News / Opinion / Columns

Other Papers Say: Earth from a new perspective

By The following editorial originally appeared in The Seattle Times:
Published: June 15, 2024, 6:01am

Much has been said about William Anders, the astronaut who died June 7 at 90, when the plane he was flying solo crashed in the waters off Orcas Island. He was a fighter pilot turned space explorer. A member of the first manned flight to the moon. A nuclear engineer and adviser to presidents.

He likely did not consider himself an artist. Yet Anders is best known as the creator of a photograph so breathtaking it changed human history, or at least the way we understand ourselves within history.

He was 35 years old, scrunched into an 11-by-13 space capsule orbiting the moon with two other men on Christmas Eve 1968, when it happened. Anders had been assigned to shoot the pocked lunar surface. But on the team’s fourth circuit, the orientation of their Apollo 8 spacecraft shifted, and a startling image came into view.

Rising behind the moon’s drab craters was a blue orb shining in the vast dark of space. Earth, a quarter-million miles away. Down there, as today, people were divided and angry, often violent. America was entangled in war. Leaders preaching peace had been assassinated. People demonstrated in the streets.

But from Anders’ perspective, Earth emerged as an oasis in the darkness, improbable and miraculous.

“Wow, that’s pretty,” he said, scrambling for his camera.

Anders, who retired in Anacortes, would later describe the moment in poignant detail. “The Earth we saw rising over the battered gray lunar surface was small and delicate, a magnificent spot of color in the vast blackness. Borders that once rendered division vanished. All of humanity appeared joined together on this glorious-but-fragile sphere.”

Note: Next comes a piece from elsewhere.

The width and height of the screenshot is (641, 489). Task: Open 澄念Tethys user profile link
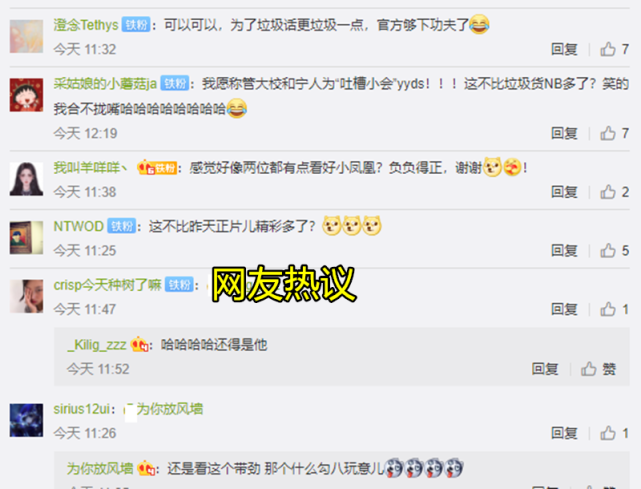coord(86,25)
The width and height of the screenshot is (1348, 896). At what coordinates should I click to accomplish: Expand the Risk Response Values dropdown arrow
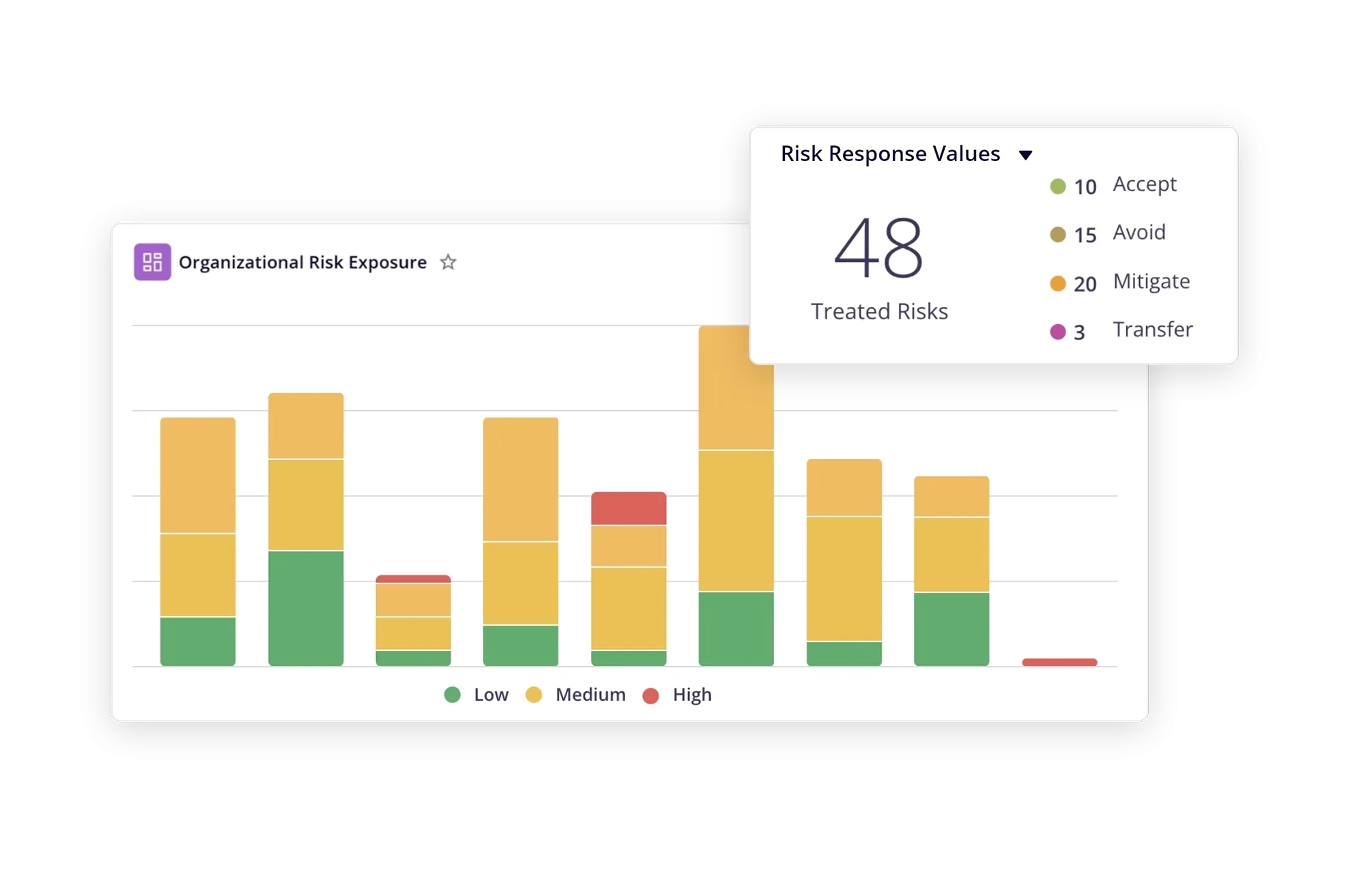[x=1025, y=155]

He was career military, an Air Force lieutenant ordered to take specific shots of the moon in black and white. Instead, Anders followed his gut. He popped a roll of color film into his camera, pointed a long lens at the space capsule window and started improvising, hoping to capture what he was seeing, convey what he was feeling.

The resulting image, “Earthrise,” shows our planet glowing in infinite space, vulnerable yet serene. “Borders and division are merely a matter of perspective,” Anders wrote 50 years later, on Christmas Eve, 2018: “We are bound to a planet we all must share. We are all, together, stewards of this fragile treasure.”

His vision altered the perspective of millions. It is widely credited with inspiring the environmental movement. And it is surely one of history’s more poetic ironies that a man who once considered himself an arch cold warrior created an image symbolizing our collective experience, a lasting reminder of our unity as part of the human family.